One of the most fundamental questions in immunology pertains to the recognition of non-self, which for the most part means microbes. How do we initially realize that we have been inoculated with microbes, and how is the immune response ignited? Genetic studies have made important inroads into this question during the past decade, and we now know that in mammals, a relatively small number of receptors operate to detect signature molecules that herald infection. One or more of these signature molecules are displayed by almost all microbes. These receptors and the signals they initiate have been studied in depth by random germline mutagenesis and positional cloning (forward genetics). Herein is a concise description of what has been learned about the Toll-like receptors, which play an essential part in the perception of microbes and shape the complex host responses that occur during infection.

Figure 1

Key developments in the TLR field over time. Conceptual advances shown in red for both insects and mammals. Toll was identified as a developmental protein in 1985. CD14 was identified as a part of the LPS receptor in 1990; the IL-1 receptor was cloned in 1988 and noted to have domain homology to Toll in 1991. In 1994, mammalian TLRs were first identified, but incorrectly assumed to have developmental functions based on what was known in Drosophila at the time. In 1996, the dual immunologic/developmental character of Drosophila Toll was recognized. The immune function of a mammalian TLR was first demonstrated in 1998. Illustration made with assistance of Marie Dauenheimer.

Figure 2

Homologies between mammalian and insect immune defense pathways. In mammals (enclosed in dashed curve), TLR and TNF signaling pathways are unified, in that TNF is produced in response to all TLR ligands, and then signals via the TNF receptors to induce cell death and NF-κB activation in other cells. In Drosophila, the Toll pathway and the Imd pathway are separated, each responding independently to microbial stimuli. Molecular homologies are shaded in blue. AMP indicates antimicrobial peptide. Genes, implies the induction of many hundreds of NF-κB dependent genes. Figure is not all encompassing and is meant to emphasize core similarities between the pathways. Illustration made with assistance of Marie Dauenheimer.

Figure 3

Inbreeding protocol for generating homozygous mutations. G0 mice are bred to germline mutant G1 females, and siblings from both the G1 and G2 generations are crossed. The chance for homozygosity for each G1 mutation is only 1 in 16 in every G3 mouse. Red asterisks indicate mutations originating from the G0 sire; blue asterisks indicate mutations originating in the G1 dam. Star size indicates derivation from an immediate ancestor (large) or from a more remote ancestor (small).
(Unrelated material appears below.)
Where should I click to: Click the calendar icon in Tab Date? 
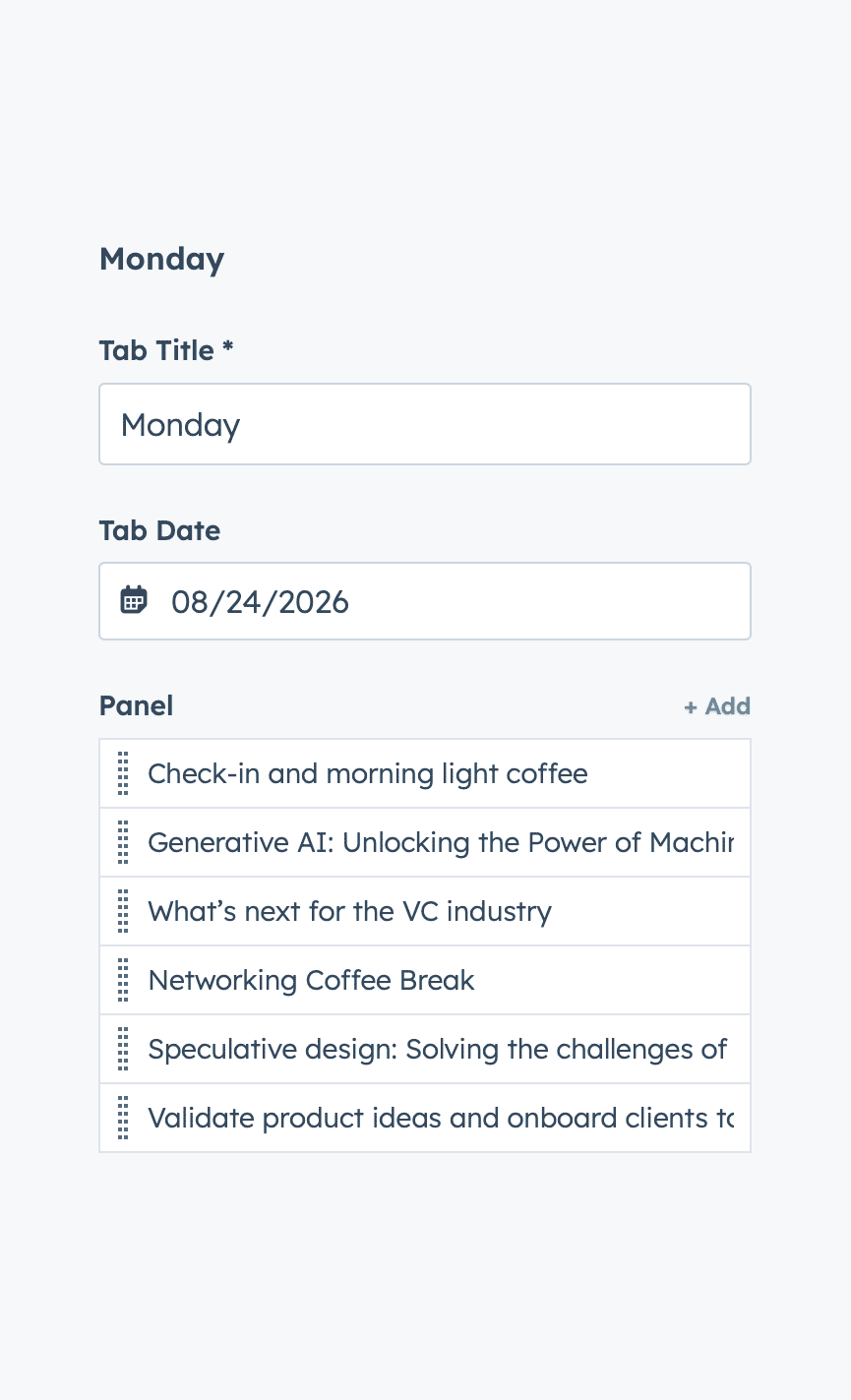(134, 600)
Generations (yellow boxes) are aligned. This strategy has the advantage of introducing X-linked mutations into the pedigree, and causes homozygosity for autosomal mutations at a rate 1.39 times greater than would be the case if additional mutations were not introduced by breeding each G0 with a G1 mutant female. Illustration made with assistance of Marie Dauenheimer.

Figure 4

The ectodomain of a TLR3 subunit. “Worms” rendering with yellow arrows indicating beta sheet and green coil indicating alpha helix, imaged with the program CN3D. From NCBI protein database, PDB 1ZIW. Amino terminal (N) and carboxy terminal (c) ends of the structure are indicated. Loops outside the solenoid (arrow) may give flexibility to the protein. Carbohydrate residues (ball and stick) may influence association between subunits and/or binding of ligand.

Figure 5

TLR signaling pathways established by mutagenesis. Each red × represents a different mutation. The relationship of proteins within the signaling pathways has been deduced biochemically and by reference to domain structures of the target molecules. Some mutations have yet to be found, but affect proteins critical for signal transduction. Illustration made with assistance of Marie Dauenheimer.